Passive Acoustic Monitoring of Gunshot Activity in Cooking Lake-Blackfoot Provincial Recreation Area

  • Keelin Henderson-Pekarik WISEST Student Researcher, University of Alberta
  • Richard Hedley Department Biological Sciences, University of Alberta
  • Justin Johnson Department Biological Sciences, University of Alberta
  • Jeremiah Kennedy Department Biological Sciences, University of Alberta
  • Erin Bayne Department Biological Sciences, University of Alberta
Keywords: guns, gun shots, frequency, sound, sound recordings, hunting activity, acoustic monitoring, passive acoustic monitoring, ARU, ARUs, Autonomous recording unit, shooting, shooting intensity, shooting patterns, hunting patterns, Cooking Lake-Blackfoot Provincial Recreation Area, spectrograms, shot counts

Abstract

In the past, monitoring hunting behavior has been limited to self-reported numbers. However, the ability of autonomous recording units to monitor soundscapes may make them suitable for assessing spatio-temporal shooting patterns.
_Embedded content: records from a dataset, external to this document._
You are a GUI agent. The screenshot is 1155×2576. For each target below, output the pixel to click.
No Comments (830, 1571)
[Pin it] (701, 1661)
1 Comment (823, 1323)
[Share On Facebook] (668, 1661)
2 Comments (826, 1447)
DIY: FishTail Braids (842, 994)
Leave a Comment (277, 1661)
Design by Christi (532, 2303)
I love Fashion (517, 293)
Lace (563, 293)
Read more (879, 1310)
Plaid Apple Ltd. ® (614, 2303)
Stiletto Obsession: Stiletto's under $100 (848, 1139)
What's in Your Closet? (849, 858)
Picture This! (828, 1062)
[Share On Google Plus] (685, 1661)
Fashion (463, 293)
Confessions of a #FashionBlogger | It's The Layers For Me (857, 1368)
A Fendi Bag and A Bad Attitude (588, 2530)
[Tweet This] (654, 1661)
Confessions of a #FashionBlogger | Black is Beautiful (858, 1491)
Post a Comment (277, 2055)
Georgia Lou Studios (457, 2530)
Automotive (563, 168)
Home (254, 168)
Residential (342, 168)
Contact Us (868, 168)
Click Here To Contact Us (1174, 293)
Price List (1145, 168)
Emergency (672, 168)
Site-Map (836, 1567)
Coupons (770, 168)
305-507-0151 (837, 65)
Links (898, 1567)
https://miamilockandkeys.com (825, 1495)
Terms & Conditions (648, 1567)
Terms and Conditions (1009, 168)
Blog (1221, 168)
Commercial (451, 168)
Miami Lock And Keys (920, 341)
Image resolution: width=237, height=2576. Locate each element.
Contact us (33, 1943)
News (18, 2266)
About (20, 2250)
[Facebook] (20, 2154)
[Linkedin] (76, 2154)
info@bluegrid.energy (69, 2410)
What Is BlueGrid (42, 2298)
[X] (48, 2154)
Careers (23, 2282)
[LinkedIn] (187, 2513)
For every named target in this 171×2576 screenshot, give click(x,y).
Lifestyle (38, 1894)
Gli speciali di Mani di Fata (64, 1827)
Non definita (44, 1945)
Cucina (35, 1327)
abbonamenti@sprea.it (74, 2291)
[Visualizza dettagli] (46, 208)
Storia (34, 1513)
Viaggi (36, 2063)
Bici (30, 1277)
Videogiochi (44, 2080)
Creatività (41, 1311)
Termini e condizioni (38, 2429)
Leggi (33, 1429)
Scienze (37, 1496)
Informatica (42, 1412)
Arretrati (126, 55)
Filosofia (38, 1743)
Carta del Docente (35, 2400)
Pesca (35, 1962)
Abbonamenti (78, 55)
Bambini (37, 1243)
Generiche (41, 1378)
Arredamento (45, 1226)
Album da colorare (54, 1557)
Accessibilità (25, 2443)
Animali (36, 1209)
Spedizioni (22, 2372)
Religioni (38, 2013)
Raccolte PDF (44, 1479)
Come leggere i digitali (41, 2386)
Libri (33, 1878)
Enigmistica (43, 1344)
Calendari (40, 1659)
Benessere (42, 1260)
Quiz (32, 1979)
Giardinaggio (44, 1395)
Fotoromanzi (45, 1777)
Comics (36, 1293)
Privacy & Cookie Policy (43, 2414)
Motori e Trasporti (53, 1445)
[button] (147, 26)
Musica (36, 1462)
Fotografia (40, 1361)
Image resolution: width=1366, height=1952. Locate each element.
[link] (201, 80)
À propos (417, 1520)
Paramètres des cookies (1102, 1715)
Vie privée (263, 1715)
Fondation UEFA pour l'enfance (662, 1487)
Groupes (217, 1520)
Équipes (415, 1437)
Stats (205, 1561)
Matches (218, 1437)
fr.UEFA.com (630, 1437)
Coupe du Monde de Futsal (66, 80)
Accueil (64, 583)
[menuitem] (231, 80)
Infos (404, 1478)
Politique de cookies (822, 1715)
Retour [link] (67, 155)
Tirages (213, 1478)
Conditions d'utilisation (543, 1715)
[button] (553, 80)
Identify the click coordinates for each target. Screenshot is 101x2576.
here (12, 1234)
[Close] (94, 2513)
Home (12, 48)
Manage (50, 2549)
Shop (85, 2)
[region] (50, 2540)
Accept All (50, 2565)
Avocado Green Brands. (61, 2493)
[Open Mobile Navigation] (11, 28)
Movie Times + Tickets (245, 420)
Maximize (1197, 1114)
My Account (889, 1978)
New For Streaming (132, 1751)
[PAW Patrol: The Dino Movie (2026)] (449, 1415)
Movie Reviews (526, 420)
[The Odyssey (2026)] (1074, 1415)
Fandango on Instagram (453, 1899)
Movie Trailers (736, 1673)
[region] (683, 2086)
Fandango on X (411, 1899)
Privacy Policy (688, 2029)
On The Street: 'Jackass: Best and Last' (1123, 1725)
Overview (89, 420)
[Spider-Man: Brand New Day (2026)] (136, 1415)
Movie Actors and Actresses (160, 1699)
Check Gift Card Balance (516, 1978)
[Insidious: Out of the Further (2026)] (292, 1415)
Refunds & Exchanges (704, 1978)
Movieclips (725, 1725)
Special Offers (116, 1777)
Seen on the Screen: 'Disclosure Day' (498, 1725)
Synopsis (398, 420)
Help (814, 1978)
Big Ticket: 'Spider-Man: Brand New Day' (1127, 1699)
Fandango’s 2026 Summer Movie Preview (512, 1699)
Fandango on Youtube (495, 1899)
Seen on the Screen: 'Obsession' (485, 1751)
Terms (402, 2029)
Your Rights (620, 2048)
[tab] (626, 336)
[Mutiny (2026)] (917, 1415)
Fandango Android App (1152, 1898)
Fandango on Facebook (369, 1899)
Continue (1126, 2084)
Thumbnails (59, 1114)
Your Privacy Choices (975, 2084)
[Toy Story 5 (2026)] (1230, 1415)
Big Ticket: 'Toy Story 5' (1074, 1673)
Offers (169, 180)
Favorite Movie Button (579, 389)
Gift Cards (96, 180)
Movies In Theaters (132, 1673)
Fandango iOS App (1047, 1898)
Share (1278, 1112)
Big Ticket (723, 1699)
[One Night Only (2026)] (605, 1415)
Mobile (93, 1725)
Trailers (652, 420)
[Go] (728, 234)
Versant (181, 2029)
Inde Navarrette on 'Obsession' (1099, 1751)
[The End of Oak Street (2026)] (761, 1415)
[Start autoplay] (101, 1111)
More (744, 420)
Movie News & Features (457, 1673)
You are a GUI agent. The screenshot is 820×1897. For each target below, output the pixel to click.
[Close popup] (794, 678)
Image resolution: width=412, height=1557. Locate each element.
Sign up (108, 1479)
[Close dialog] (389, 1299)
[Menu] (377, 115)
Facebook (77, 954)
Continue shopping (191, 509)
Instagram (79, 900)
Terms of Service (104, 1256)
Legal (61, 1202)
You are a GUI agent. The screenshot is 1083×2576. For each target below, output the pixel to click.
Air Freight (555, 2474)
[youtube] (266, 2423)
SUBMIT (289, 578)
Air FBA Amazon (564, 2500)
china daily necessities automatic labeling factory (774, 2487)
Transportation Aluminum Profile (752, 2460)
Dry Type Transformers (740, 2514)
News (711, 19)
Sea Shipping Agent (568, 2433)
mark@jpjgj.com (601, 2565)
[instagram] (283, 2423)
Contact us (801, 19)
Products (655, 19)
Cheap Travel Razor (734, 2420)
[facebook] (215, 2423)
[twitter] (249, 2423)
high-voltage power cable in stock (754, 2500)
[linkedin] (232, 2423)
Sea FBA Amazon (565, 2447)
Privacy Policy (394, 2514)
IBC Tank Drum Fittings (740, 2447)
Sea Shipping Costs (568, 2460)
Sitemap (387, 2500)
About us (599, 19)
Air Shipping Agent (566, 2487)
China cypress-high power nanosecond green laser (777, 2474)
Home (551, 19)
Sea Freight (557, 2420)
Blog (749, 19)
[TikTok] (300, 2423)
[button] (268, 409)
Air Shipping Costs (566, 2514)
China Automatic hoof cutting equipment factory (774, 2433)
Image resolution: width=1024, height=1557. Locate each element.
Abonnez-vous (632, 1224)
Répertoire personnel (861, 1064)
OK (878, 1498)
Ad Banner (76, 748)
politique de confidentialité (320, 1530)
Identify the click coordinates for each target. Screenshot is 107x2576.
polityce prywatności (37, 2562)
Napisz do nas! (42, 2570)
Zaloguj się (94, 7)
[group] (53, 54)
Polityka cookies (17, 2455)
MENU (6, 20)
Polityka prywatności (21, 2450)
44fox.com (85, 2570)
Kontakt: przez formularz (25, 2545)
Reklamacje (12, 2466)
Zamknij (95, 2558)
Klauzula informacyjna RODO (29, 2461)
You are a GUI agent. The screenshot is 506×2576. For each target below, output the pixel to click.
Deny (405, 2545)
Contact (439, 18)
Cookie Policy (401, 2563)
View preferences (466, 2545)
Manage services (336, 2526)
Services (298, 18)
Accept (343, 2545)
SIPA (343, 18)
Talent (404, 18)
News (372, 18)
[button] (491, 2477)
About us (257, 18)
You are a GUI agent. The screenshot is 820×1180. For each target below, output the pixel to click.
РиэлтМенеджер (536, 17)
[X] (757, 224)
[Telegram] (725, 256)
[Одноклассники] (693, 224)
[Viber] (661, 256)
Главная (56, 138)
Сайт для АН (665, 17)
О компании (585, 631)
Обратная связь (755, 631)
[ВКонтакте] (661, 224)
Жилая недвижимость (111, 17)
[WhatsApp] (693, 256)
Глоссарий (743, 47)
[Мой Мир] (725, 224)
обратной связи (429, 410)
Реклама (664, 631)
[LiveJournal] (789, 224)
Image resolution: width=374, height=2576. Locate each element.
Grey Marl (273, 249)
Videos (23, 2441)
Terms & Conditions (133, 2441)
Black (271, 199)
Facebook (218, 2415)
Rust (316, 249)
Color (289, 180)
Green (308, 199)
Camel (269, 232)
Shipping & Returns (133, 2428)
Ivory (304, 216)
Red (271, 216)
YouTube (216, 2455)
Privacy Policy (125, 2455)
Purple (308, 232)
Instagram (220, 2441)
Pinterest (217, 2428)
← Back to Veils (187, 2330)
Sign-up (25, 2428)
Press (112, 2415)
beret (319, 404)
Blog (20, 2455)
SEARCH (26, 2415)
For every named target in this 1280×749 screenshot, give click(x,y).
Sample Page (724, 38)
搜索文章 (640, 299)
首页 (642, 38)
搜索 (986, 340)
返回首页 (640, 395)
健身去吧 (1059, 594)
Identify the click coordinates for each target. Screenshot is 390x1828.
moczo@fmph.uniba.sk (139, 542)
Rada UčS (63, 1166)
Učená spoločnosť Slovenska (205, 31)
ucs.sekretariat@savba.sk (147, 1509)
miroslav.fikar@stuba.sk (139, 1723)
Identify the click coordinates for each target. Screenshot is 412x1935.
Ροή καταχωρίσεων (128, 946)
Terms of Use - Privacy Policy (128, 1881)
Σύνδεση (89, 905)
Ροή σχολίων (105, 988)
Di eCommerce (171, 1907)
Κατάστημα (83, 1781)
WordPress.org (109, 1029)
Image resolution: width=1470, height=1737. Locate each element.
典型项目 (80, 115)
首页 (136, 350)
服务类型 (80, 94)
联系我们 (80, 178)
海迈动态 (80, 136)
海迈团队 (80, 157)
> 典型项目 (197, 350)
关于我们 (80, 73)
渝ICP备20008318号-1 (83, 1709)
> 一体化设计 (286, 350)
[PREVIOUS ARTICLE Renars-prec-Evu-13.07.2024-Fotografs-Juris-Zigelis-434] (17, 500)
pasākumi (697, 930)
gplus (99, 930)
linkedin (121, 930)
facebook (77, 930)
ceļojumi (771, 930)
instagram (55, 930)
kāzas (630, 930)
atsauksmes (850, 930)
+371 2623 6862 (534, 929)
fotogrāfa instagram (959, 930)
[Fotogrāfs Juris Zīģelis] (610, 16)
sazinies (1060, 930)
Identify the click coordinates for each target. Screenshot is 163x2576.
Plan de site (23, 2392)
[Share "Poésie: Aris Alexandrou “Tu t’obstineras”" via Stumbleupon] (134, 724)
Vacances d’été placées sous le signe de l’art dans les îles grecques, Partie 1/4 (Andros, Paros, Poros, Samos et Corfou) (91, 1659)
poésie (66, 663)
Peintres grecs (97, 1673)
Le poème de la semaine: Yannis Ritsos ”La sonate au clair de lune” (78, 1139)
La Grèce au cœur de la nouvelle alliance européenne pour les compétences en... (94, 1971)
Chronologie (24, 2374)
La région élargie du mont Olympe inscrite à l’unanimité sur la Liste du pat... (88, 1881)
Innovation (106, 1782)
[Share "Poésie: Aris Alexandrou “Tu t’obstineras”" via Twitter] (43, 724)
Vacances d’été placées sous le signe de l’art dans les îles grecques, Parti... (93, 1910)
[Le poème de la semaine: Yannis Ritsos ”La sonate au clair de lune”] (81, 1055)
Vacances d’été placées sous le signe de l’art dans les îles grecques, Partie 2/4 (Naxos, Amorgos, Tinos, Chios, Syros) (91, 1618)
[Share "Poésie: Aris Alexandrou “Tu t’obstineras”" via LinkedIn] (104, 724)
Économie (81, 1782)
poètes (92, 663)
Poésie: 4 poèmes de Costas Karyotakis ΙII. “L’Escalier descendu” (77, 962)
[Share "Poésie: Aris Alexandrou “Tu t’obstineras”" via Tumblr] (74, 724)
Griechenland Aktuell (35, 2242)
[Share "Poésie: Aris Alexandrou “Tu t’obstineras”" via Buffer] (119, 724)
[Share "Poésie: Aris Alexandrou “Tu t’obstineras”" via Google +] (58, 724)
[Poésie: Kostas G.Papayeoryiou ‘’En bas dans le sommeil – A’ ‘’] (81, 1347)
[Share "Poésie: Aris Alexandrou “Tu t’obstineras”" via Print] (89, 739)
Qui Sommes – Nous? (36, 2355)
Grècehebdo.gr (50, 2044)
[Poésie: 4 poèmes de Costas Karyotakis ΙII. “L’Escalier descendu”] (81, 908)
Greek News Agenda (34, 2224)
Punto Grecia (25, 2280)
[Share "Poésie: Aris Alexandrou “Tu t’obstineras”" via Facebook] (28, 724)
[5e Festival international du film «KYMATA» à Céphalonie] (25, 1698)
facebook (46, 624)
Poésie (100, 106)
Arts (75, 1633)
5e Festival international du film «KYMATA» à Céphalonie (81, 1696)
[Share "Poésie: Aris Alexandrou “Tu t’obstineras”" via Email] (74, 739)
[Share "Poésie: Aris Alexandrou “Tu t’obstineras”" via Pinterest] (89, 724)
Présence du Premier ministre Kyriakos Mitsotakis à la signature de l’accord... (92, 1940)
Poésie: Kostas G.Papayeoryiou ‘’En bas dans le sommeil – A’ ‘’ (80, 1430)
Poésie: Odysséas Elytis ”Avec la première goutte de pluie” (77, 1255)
Our goal for this project was to find out if it is possible to use acoustic monitoring to track human activity, and if there were differences in seasonal or daily shooting intensities. We hypothesized that shooting intensity would decrease from September to November and from the afternoon till morning due to people being less likely to go shooting in cooler temperatures. A grid of 91 ARU’s were deployed between September 2nd and November 30th, 2018 in Cooking Lake-Blackfoot Provincial Recreation Area. They were set to record continuously between sunrise and sunset with some recording during the night as well. We selected a random subset of 30 minute recordings, visualized them using spectrograms; visual representations of sound with time on the x-axis and frequency on the y-axis, and counted the gunshots in each. We compared differences in gunshot detections between months and different times of day using analysis of variance (ANOVA). There were no statistical differences found in seasonal or daily shooting intensities. One reason for this may be that sample sizes were low, due to the time needed to manually process recordings. We demonstrated that ARU’s can be used to provide us with an accurate way of assessing shooting patterns and therefore, be useful for monitoring other human behaviors such as detecting poachers, or assessing compliance with hunting laws.